Types of Landscape Edging: Why Size & Depth ALWAYS Matter

Each landscape is different and thus, will require a variety of needs.  Meaning, every type of landscape edging will not work for every lawn.

Some of these differences that will make a difference in the best types of landscape edging for your garden bed or lawn can include grass type, the hardness of the dirt, overall theme, lawn care techniques, slopes/hills, and so much more.

Landscape edging defines the garden bed and helps to give it character, while serving as a grass and weed barrier. Landscape edging can also be used to raise the level of the garden bed.

There is always the option to have cut edges without a material serving as a barrier, but that requires a lot more maintenance to keep that crisp edge look. If you are like most people, you will want an edging that will minimize maintenance, serve as a grass barrier, not too costly, and something to match your overall landscape theme.

Here are some types of landscape edging to consider:

  1. Metal Landscape Edging

Metal is one of the most commonly used landscape edging materials used to achieve a crisp border around a garden bed. Rightfully so. Metal landscape edging has made a name for itself in the landscaping industry due to its ability to bend for curves, sturdiness, life expectancy, easy installation, and so much more.

Most metal edging is going to be deep enough to be installed 4-6 inches into the ground and still have a few inches above ground (with the exception of our Edge Right metal landscape edging that is 8 inches in depth—double that of most common metal edging).

It is important to get that metal edging down in the ground to prevent weeds and grass roots from invading your garden bed. The few inches that stand above ground also serve as a grass barrier, keeping clippings out and weeds too, while keeping the garden’s mulch in. This significantly reduces the amount of maintenance necessary to keep a crisp border. Metal landscape edging is perfect for basically any lawn due to its flexibility, ability to penetrate almost any soil hardness, and its sturdiness.

  • Stone and Brick Landscape Edging

Stone and brick provide an attractive, natural appearance that is very versatile for lots of terrain and garden bed shapes. Paving stone and brick are typically constructed in 12 in. pieces that can be connected in a variety of patterns. They are also relatively inexpensive and will last quite a long time. They are fairly easy to install but are often installed improperly. When they aren’t installed properly, there are gaps or if the stones and brick are not set deep enough, there can be an invasion of weeds and grass. Installation requires a small trench to be dug along the border of the garden bed to ensure that the brick or stone can defend against grass and weeds, as well as to ensure they will stay in place. You can also use a layer of mortar underneath the brick or stone to keep it in place and be sure they’re not moved by the mower, weed eater, or edger.
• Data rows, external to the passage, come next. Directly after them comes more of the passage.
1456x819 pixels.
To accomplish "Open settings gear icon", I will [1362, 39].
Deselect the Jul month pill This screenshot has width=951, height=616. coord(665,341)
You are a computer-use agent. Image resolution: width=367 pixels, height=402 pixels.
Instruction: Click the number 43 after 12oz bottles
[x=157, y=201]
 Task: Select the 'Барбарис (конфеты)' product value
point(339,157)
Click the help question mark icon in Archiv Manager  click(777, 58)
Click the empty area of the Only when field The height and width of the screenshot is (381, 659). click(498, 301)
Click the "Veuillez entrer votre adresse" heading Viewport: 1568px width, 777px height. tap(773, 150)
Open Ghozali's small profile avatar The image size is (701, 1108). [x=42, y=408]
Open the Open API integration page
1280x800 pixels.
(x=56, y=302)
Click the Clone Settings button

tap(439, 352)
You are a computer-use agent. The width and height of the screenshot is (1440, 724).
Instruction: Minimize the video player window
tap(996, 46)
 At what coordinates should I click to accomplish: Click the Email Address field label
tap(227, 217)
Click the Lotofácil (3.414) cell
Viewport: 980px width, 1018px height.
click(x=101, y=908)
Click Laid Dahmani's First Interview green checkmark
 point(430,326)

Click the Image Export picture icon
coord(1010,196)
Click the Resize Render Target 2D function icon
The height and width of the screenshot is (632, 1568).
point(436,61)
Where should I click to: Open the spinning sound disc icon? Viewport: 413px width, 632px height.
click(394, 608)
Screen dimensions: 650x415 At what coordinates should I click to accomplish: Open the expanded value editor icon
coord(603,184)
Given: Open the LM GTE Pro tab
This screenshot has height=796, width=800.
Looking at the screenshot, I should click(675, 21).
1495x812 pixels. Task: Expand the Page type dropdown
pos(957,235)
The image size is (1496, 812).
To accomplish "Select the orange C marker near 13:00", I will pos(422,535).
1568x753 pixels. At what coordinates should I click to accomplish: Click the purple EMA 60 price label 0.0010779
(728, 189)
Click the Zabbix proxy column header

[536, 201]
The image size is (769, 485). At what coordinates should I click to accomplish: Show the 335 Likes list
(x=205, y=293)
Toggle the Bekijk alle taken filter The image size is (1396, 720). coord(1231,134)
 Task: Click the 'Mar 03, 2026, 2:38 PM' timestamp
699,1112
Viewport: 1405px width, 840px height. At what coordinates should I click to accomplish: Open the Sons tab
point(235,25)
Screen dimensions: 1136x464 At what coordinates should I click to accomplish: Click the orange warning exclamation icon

  • Wooden Landscape Edging

When it comes to wooden edging, there are a variety of different wood types to use. You could use railroad ties, logs, planks, landscape timber, and the possibilities for arrangement are endless. The key to using wood is to make sure the wood you choose is set deep enough to keep grass and weeds out. If you are cutting the wood yourself, be sure to make the pieces deep enough to have a few inches left over to serve as an above ground barrier. Wooden landscape edging can also be used to raise the garden bed, giving your landscape some dimension or even countering a slope you may have in your lawn to provide a flat surface for your plants to grow in. Wood is a cheaper option, but keep in mind that it is prone to rot and will need to be replaced in the years to come.

Overall, the material used – the type of landscape edging you use to edge your landscape – is completely up to you.

Above ground, no dig edging may seem like a good idea when you’re buying your supplies, due to their easy installation and being inexpensive.  However, this type of landscape edging just doesn’t do a very good job at serving as a grass barrier because these options usually don’t have the size or depth required.

To ensure that your landscape edging will be effective at not only looking good but also guarding your garden, you need to purchase a material that has the required size and depth to keep the surrounding grass and weeds out of your garden, while keeping the gardens mulch out of your grass.